>> BEGIN Information shown

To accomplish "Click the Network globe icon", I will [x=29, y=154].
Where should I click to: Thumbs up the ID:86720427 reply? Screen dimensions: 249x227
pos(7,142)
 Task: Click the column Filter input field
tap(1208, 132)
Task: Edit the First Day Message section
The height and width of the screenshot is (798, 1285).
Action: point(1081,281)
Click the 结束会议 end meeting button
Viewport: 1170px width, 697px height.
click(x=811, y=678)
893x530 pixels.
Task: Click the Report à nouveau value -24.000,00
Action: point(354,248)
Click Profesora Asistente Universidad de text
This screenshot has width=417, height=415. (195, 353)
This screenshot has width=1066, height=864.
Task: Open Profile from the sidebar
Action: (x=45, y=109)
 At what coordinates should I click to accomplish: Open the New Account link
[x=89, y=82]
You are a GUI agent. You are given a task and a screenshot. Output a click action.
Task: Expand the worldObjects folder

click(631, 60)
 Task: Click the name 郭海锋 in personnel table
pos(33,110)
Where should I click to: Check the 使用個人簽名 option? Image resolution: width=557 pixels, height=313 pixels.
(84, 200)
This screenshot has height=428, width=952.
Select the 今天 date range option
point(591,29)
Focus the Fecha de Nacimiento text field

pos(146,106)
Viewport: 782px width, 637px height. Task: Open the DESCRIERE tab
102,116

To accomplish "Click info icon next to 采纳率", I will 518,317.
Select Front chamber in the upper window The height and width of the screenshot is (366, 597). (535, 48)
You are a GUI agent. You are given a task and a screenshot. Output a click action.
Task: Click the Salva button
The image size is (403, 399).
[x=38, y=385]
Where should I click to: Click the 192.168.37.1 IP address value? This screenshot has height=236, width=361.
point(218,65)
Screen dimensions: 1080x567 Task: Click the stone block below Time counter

>> END Information shown

* [Challenge]:
Output the lines from the start of the items through the line containing "pos(146,106)" as a numbered list, skipping any blank lines.

* [The result]:
1. To accomplish "Click the Network globe icon", I will [x=29, y=154].
2. Where should I click to: Thumbs up the ID:86720427 reply? Screen dimensions: 249x227
3. pos(7,142)
4.  Task: Click the column Filter input field
5. tap(1208, 132)
6. Task: Edit the First Day Message section
7. The height and width of the screenshot is (798, 1285).
8. Action: point(1081,281)
9. Click the 结束会议 end meeting button
10. Viewport: 1170px width, 697px height.
11. click(x=811, y=678)
12. 893x530 pixels.
13. Task: Click the Report à nouveau value -24.000,00
14. Action: point(354,248)
15. Click Profesora Asistente Universidad de text
16. This screenshot has width=417, height=415. (195, 353)
17. This screenshot has width=1066, height=864.
18. Task: Open Profile from the sidebar
19. Action: (x=45, y=109)
20.  At what coordinates should I click to accomplish: Open the New Account link
21. [x=89, y=82]
22. You are a GUI agent. You are given a task and a screenshot. Output a click action.
23. Task: Expand the worldObjects folder
24. click(631, 60)
25.  Task: Click the name 郭海锋 in personnel table
26. pos(33,110)
27. Where should I click to: Check the 使用個人簽名 option? Image resolution: width=557 pixels, height=313 pixels.
28. (84, 200)
29. This screenshot has height=428, width=952.
30. Select the 今天 date range option
31. point(591,29)
32. Focus the Fecha de Nacimiento text field
33. pos(146,106)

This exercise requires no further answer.